Records excerpted from a collection:

• • • •

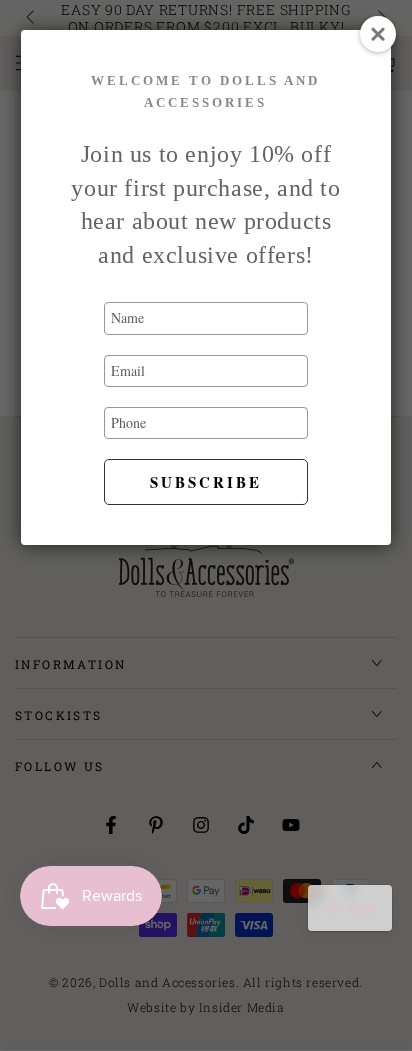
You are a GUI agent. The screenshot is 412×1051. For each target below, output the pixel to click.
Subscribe (206, 482)
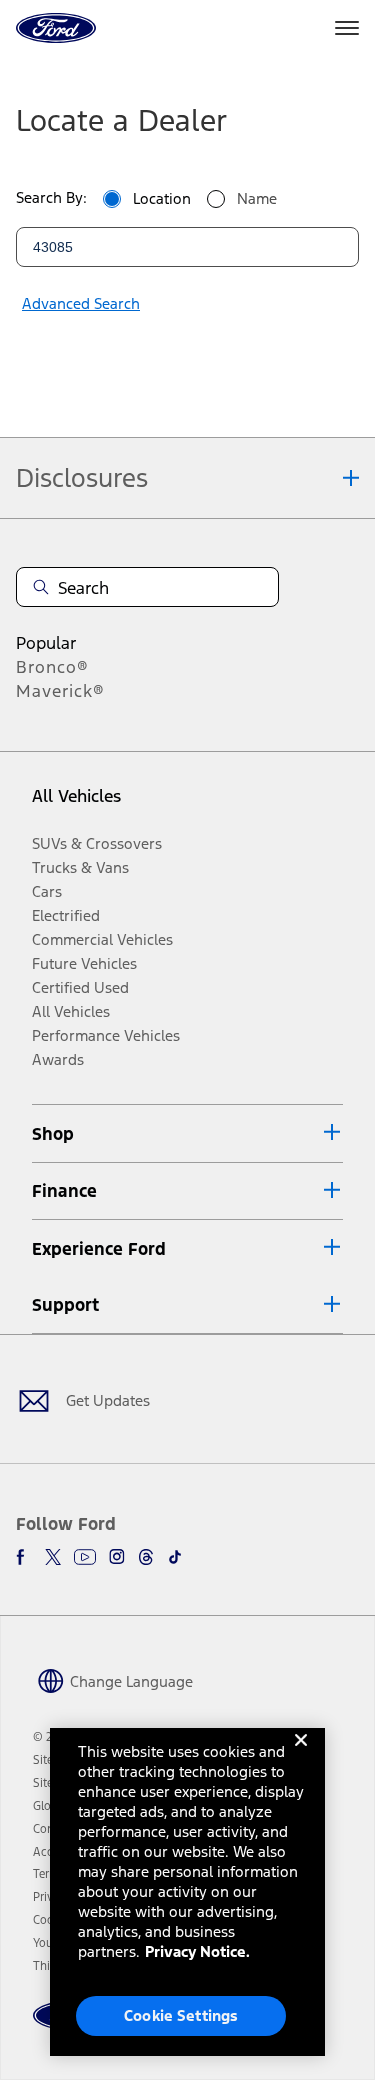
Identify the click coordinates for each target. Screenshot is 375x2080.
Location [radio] (162, 198)
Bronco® (52, 667)
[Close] (301, 1756)
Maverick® (60, 691)
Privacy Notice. (197, 1951)
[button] (187, 1133)
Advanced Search (81, 303)
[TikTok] (175, 1557)
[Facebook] (24, 1557)
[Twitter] (53, 1557)
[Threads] (146, 1557)
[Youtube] (85, 1557)
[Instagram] (117, 1557)
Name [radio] (257, 198)
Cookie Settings (181, 2015)
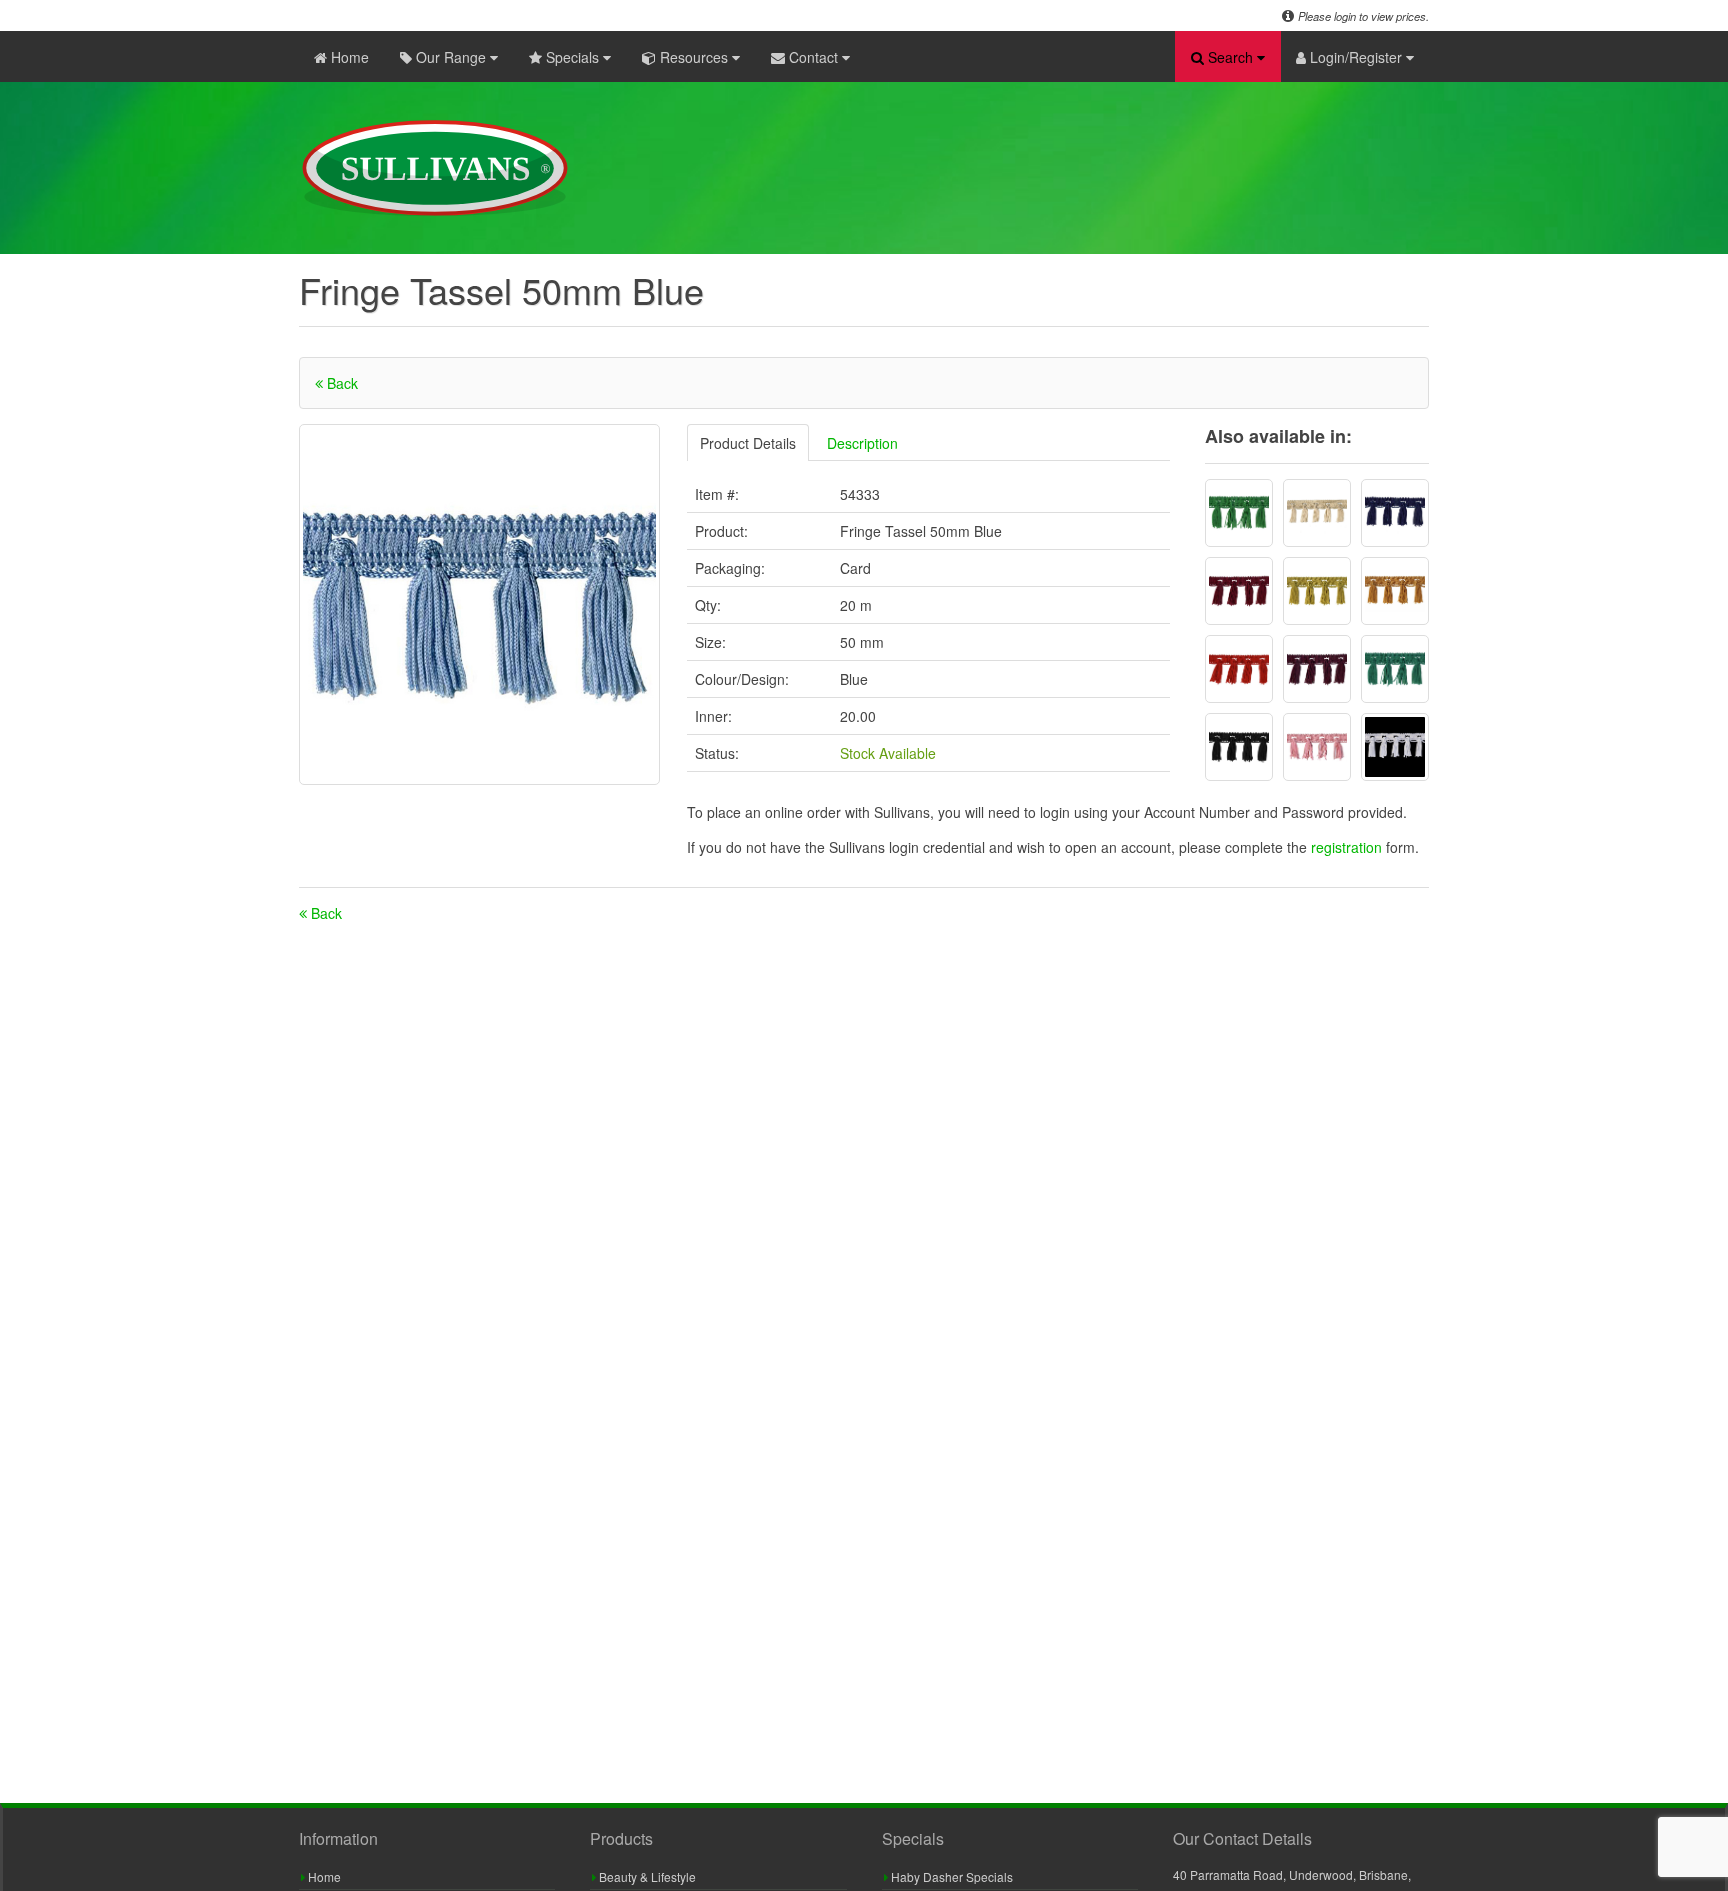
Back (340, 383)
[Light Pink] (1317, 747)
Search (1230, 57)
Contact (813, 57)
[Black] (1239, 747)
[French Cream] (1317, 513)
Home (348, 57)
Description (862, 443)
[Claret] (1239, 591)
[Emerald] (1239, 513)
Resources (694, 57)
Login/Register (1356, 57)
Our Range (451, 57)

• • • •

### Required work
The records above, minus their pictures, are to be returned verbatim.

### Your response
You are a GUI agent. The screenshot is 412×1051. For each target below, output the pixel to click.
Subscribe (206, 482)
Identify the click coordinates for each target. Screenshot is 375x2080.
Location [radio] (162, 198)
Bronco® (52, 667)
[Close] (301, 1756)
Maverick® (60, 691)
Privacy Notice. (197, 1951)
[button] (187, 1133)
Advanced Search (81, 303)
[TikTok] (175, 1557)
[Facebook] (24, 1557)
[Twitter] (53, 1557)
[Threads] (146, 1557)
[Youtube] (85, 1557)
[Instagram] (117, 1557)
Name [radio] (257, 198)
Cookie Settings (181, 2015)
Back (340, 383)
[Light Pink] (1317, 747)
Search (1230, 57)
Contact (813, 57)
[Black] (1239, 747)
[French Cream] (1317, 513)
Home (348, 57)
Description (862, 443)
[Claret] (1239, 591)
[Emerald] (1239, 513)
Resources (694, 57)
Login/Register (1356, 57)
Our Range (451, 57)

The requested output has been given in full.